Please copy out the records that follow exactly as they stand.
Start of TASK DATA
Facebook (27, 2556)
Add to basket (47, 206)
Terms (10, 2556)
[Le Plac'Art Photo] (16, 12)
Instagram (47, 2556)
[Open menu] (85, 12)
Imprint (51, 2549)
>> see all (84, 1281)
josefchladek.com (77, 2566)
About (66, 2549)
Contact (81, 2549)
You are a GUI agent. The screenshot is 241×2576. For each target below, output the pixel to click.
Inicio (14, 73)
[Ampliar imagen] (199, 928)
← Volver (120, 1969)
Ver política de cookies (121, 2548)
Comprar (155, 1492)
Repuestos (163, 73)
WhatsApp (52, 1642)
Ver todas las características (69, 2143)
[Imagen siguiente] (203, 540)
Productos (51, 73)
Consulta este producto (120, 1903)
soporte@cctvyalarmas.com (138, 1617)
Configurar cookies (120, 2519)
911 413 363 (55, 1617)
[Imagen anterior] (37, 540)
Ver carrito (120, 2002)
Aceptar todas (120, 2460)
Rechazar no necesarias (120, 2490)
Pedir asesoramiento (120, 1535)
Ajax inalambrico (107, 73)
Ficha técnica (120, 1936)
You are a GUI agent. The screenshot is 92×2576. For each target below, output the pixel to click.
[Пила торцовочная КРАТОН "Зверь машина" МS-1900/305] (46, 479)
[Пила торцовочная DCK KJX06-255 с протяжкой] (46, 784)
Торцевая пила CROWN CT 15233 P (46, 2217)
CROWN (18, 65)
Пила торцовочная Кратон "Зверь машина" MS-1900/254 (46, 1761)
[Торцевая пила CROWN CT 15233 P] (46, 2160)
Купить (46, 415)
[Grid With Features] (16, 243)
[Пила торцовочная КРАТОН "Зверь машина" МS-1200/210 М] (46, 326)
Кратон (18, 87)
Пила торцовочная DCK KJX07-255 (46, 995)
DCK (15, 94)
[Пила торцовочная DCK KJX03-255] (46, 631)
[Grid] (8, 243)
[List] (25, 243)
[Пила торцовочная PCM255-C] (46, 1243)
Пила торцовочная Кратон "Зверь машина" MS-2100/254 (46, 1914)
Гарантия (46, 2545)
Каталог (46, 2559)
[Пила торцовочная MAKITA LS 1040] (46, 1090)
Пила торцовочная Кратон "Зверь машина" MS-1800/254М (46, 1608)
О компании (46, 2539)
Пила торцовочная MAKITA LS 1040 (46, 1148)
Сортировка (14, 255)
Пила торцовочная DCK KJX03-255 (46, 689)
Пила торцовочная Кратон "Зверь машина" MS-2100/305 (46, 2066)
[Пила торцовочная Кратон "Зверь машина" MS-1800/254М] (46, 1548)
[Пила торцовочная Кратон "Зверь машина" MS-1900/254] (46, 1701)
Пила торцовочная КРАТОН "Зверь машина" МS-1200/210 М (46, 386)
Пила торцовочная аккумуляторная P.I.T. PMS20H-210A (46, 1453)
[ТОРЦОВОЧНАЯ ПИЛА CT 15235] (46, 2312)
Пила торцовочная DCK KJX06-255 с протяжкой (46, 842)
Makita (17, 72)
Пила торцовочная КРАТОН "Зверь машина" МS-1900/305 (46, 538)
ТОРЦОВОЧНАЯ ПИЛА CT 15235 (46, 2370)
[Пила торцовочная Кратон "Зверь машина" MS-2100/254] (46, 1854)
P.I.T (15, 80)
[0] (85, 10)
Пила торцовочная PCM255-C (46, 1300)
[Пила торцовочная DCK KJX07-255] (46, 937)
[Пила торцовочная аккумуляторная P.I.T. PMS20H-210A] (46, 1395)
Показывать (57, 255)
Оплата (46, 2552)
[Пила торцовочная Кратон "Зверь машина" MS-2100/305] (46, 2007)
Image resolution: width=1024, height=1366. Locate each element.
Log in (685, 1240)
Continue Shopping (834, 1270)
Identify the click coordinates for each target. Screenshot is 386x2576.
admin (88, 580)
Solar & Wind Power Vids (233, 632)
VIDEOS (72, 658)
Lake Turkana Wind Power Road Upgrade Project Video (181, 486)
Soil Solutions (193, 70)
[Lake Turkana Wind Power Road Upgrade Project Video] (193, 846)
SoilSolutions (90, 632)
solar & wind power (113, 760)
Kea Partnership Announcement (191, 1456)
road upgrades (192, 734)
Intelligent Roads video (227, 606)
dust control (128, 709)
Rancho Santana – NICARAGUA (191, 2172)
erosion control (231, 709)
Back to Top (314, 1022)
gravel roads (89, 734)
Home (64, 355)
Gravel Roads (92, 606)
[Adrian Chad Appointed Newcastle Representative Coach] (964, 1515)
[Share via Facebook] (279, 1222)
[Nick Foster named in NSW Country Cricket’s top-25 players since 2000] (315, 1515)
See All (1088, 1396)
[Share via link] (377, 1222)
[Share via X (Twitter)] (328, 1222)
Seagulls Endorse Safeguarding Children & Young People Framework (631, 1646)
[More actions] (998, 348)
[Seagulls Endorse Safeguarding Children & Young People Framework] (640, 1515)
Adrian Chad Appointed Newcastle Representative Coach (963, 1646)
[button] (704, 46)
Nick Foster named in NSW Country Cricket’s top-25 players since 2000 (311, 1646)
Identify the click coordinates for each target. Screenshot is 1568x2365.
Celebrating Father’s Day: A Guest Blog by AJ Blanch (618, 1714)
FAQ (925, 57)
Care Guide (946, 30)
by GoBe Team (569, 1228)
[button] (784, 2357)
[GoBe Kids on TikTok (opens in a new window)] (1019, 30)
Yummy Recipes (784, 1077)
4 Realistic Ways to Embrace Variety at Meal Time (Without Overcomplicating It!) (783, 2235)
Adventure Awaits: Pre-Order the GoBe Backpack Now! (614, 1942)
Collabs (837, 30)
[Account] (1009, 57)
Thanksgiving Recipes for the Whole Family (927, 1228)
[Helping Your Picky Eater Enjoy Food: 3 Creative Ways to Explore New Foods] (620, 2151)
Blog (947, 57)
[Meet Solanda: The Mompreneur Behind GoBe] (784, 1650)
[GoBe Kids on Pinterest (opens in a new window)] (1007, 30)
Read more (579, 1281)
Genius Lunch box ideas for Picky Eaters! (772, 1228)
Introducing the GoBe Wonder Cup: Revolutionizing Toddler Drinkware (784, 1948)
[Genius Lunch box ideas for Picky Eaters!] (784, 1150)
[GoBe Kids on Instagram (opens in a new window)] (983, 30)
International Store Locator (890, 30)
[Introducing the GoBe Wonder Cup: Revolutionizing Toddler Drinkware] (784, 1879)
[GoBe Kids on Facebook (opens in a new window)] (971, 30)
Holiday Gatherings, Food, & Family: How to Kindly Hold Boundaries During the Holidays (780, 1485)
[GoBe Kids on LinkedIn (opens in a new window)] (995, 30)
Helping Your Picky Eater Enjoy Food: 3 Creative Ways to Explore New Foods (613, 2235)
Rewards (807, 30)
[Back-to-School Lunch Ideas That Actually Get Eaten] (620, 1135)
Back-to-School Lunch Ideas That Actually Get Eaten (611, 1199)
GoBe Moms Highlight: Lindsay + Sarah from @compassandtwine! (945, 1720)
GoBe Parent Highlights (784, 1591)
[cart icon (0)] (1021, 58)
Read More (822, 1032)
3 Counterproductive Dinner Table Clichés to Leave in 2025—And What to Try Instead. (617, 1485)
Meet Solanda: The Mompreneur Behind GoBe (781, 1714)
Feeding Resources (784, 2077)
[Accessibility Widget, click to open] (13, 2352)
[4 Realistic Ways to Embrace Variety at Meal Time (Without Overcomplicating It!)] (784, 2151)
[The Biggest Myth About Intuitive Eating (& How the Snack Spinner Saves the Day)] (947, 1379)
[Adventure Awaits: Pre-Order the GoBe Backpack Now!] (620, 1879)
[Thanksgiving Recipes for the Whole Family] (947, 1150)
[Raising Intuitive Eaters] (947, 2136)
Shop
End of TASK DATA
▸ **ANSWER SPACE**:
Facebook (27, 2556)
Add to basket (47, 206)
Terms (10, 2556)
[Le Plac'Art Photo] (16, 12)
Instagram (47, 2556)
[Open menu] (85, 12)
Imprint (51, 2549)
>> see all (84, 1281)
josefchladek.com (77, 2566)
About (66, 2549)
Contact (81, 2549)
You are a GUI agent. The screenshot is 241×2576. For each target below, output the pixel to click.
Inicio (14, 73)
[Ampliar imagen] (199, 928)
← Volver (120, 1969)
Ver política de cookies (121, 2548)
Comprar (155, 1492)
Repuestos (163, 73)
WhatsApp (52, 1642)
Ver todas las características (69, 2143)
[Imagen siguiente] (203, 540)
Productos (51, 73)
Consulta este producto (120, 1903)
soporte@cctvyalarmas.com (138, 1617)
Configurar cookies (120, 2519)
911 413 363 (55, 1617)
[Imagen anterior] (37, 540)
Ver carrito (120, 2002)
Aceptar todas (120, 2460)
Rechazar no necesarias (120, 2490)
Pedir asesoramiento (120, 1535)
Ajax inalambrico (107, 73)
Ficha técnica (120, 1936)
You are a GUI agent. The screenshot is 92×2576. For each target below, output the pixel to click.
[Пила торцовочная КРАТОН "Зверь машина" МS-1900/305] (46, 479)
[Пила торцовочная DCK KJX06-255 с протяжкой] (46, 784)
Торцевая пила CROWN CT 15233 P (46, 2217)
CROWN (18, 65)
Пила торцовочная Кратон "Зверь машина" MS-1900/254 (46, 1761)
[Торцевая пила CROWN CT 15233 P] (46, 2160)
Купить (46, 415)
[Grid With Features] (16, 243)
[Пила торцовочная КРАТОН "Зверь машина" МS-1200/210 М] (46, 326)
Кратон (18, 87)
Пила торцовочная DCK KJX07-255 (46, 995)
DCK (15, 94)
[Пила торцовочная DCK KJX03-255] (46, 631)
[Grid] (8, 243)
[List] (25, 243)
[Пила торцовочная PCM255-C] (46, 1243)
Пила торцовочная Кратон "Зверь машина" MS-2100/254 (46, 1914)
Гарантия (46, 2545)
Каталог (46, 2559)
[Пила торцовочная MAKITA LS 1040] (46, 1090)
Пила торцовочная Кратон "Зверь машина" MS-1800/254М (46, 1608)
О компании (46, 2539)
Пила торцовочная MAKITA LS 1040 (46, 1148)
Сортировка (14, 255)
Пила торцовочная DCK KJX03-255 (46, 689)
Пила торцовочная Кратон "Зверь машина" MS-2100/305 (46, 2066)
[Пила торцовочная Кратон "Зверь машина" MS-1800/254М] (46, 1548)
[Пила торцовочная Кратон "Зверь машина" MS-1900/254] (46, 1701)
Пила торцовочная КРАТОН "Зверь машина" МS-1200/210 М (46, 386)
Пила торцовочная аккумуляторная P.I.T. PMS20H-210A (46, 1453)
[ТОРЦОВОЧНАЯ ПИЛА CT 15235] (46, 2312)
Пила торцовочная DCK KJX06-255 с протяжкой (46, 842)
Makita (17, 72)
Пила торцовочная КРАТОН "Зверь машина" МS-1900/305 (46, 538)
ТОРЦОВОЧНАЯ ПИЛА CT 15235 (46, 2370)
[Пила торцовочная Кратон "Зверь машина" MS-2100/254] (46, 1854)
P.I.T (15, 80)
[0] (85, 10)
Пила торцовочная PCM255-C (46, 1300)
[Пила торцовочная DCK KJX07-255] (46, 937)
[Пила торцовочная аккумуляторная P.I.T. PMS20H-210A] (46, 1395)
Показывать (57, 255)
Оплата (46, 2552)
[Пила торцовочная Кратон "Зверь машина" MS-2100/305] (46, 2007)
Image resolution: width=1024, height=1366. Locate each element.
Log in (685, 1240)
Continue Shopping (834, 1270)
Identify the click coordinates for each target. Screenshot is 386x2576.
admin (88, 580)
Solar & Wind Power Vids (233, 632)
VIDEOS (72, 658)
Lake Turkana Wind Power Road Upgrade Project Video (181, 486)
Soil Solutions (193, 70)
[Lake Turkana Wind Power Road Upgrade Project Video] (193, 846)
SoilSolutions (90, 632)
solar & wind power (113, 760)
Kea Partnership Announcement (191, 1456)
road upgrades (192, 734)
Intelligent Roads video (227, 606)
dust control (128, 709)
Rancho Santana – NICARAGUA (191, 2172)
erosion control (231, 709)
Back to Top (314, 1022)
gravel roads (89, 734)
Home (64, 355)
Gravel Roads (92, 606)
[Adrian Chad Appointed Newcastle Representative Coach] (964, 1515)
[Share via Facebook] (279, 1222)
[Nick Foster named in NSW Country Cricket’s top-25 players since 2000] (315, 1515)
See All (1088, 1396)
[Share via link] (377, 1222)
[Share via X (Twitter)] (328, 1222)
Seagulls Endorse Safeguarding Children & Young People Framework (631, 1646)
[More actions] (998, 348)
[Seagulls Endorse Safeguarding Children & Young People Framework] (640, 1515)
Adrian Chad Appointed Newcastle Representative Coach (963, 1646)
[button] (704, 46)
Nick Foster named in NSW Country Cricket’s top-25 players since 2000 (311, 1646)
Identify the click coordinates for each target. Screenshot is 1568x2365.
Celebrating Father’s Day: A Guest Blog by AJ Blanch (618, 1714)
FAQ (925, 57)
Care Guide (946, 30)
by GoBe Team (569, 1228)
[button] (784, 2357)
[GoBe Kids on TikTok (opens in a new window)] (1019, 30)
Yummy Recipes (784, 1077)
4 Realistic Ways to Embrace Variety at Meal Time (Without Overcomplicating It!) (783, 2235)
Adventure Awaits: Pre-Order the GoBe Backpack Now! (614, 1942)
Collabs (837, 30)
[Account] (1009, 57)
Thanksgiving Recipes for the Whole Family (927, 1228)
[Helping Your Picky Eater Enjoy Food: 3 Creative Ways to Explore New Foods] (620, 2151)
Blog (947, 57)
[Meet Solanda: The Mompreneur Behind GoBe] (784, 1650)
[GoBe Kids on Pinterest (opens in a new window)] (1007, 30)
Read more (579, 1281)
Genius Lunch box ideas for Picky Eaters! (772, 1228)
Introducing the GoBe Wonder Cup: Revolutionizing Toddler Drinkware (784, 1948)
[Genius Lunch box ideas for Picky Eaters!] (784, 1150)
[GoBe Kids on Instagram (opens in a new window)] (983, 30)
International Store Locator (890, 30)
[Introducing the GoBe Wonder Cup: Revolutionizing Toddler Drinkware] (784, 1879)
[GoBe Kids on Facebook (opens in a new window)] (971, 30)
Holiday Gatherings, Food, & Family: How to Kindly Hold Boundaries During the Holidays (780, 1485)
[GoBe Kids on LinkedIn (opens in a new window)] (995, 30)
Helping Your Picky Eater Enjoy Food: 3 Creative Ways to Explore New Foods (613, 2235)
Rewards (807, 30)
[Back-to-School Lunch Ideas That Actually Get Eaten] (620, 1135)
Back-to-School Lunch Ideas That Actually Get Eaten (611, 1199)
GoBe Moms Highlight: Lindsay + Sarah from @compassandtwine! (945, 1720)
GoBe Parent Highlights (784, 1591)
[cart icon (0)] (1021, 58)
Read More (822, 1032)
3 Counterproductive Dinner Table Clichés to Leave in 2025—And What to Try Instead. (617, 1485)
Meet Solanda: The Mompreneur Behind GoBe (781, 1714)
Feeding Resources (784, 2077)
[Accessibility Widget, click to open] (13, 2352)
[4 Realistic Ways to Embrace Variety at Meal Time (Without Overcomplicating It!)] (784, 2151)
[The Biggest Myth About Intuitive Eating (& How the Snack Spinner Saves the Day)] (947, 1379)
[Adventure Awaits: Pre-Order the GoBe Backpack Now!] (620, 1879)
[Thanksgiving Recipes for the Whole Family] (947, 1150)
[Raising Intuitive Eaters] (947, 2136)
Shop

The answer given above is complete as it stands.